# Start of PROVIDED INFORMATION

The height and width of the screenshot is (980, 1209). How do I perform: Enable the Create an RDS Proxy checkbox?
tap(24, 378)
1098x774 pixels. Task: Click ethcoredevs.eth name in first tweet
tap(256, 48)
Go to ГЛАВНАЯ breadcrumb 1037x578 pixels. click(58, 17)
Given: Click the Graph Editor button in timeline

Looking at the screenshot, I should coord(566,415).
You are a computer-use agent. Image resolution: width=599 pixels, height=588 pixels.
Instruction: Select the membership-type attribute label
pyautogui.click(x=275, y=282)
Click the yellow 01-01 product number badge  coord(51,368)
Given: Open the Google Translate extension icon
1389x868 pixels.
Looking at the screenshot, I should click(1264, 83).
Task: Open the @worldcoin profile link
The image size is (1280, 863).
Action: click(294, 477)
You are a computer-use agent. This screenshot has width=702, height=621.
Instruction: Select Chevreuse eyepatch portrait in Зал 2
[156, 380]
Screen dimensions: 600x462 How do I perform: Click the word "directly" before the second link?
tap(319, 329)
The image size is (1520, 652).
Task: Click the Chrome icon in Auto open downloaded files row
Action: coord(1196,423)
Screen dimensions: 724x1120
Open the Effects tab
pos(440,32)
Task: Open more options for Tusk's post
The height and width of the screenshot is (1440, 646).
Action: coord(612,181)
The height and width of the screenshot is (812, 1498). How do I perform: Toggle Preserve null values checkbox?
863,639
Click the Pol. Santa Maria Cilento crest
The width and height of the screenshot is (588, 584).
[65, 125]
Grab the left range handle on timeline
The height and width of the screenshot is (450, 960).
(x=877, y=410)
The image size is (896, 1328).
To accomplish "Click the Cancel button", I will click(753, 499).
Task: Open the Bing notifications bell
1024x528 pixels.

# End of PROVIDED INFORMATION

Identify each line in the data above that contains the string "width" and copy those lines.

THE REPLY>
The height and width of the screenshot is (980, 1209). How do I perform: Enable the Create an RDS Proxy checkbox?
You are a computer-use agent. Image resolution: width=599 pixels, height=588 pixels.
You are a computer-use agent. This screenshot has width=702, height=621.
The height and width of the screenshot is (1440, 646).
The height and width of the screenshot is (812, 1498). How do I perform: Toggle Preserve null values checkbox?
The width and height of the screenshot is (588, 584).
The height and width of the screenshot is (450, 960).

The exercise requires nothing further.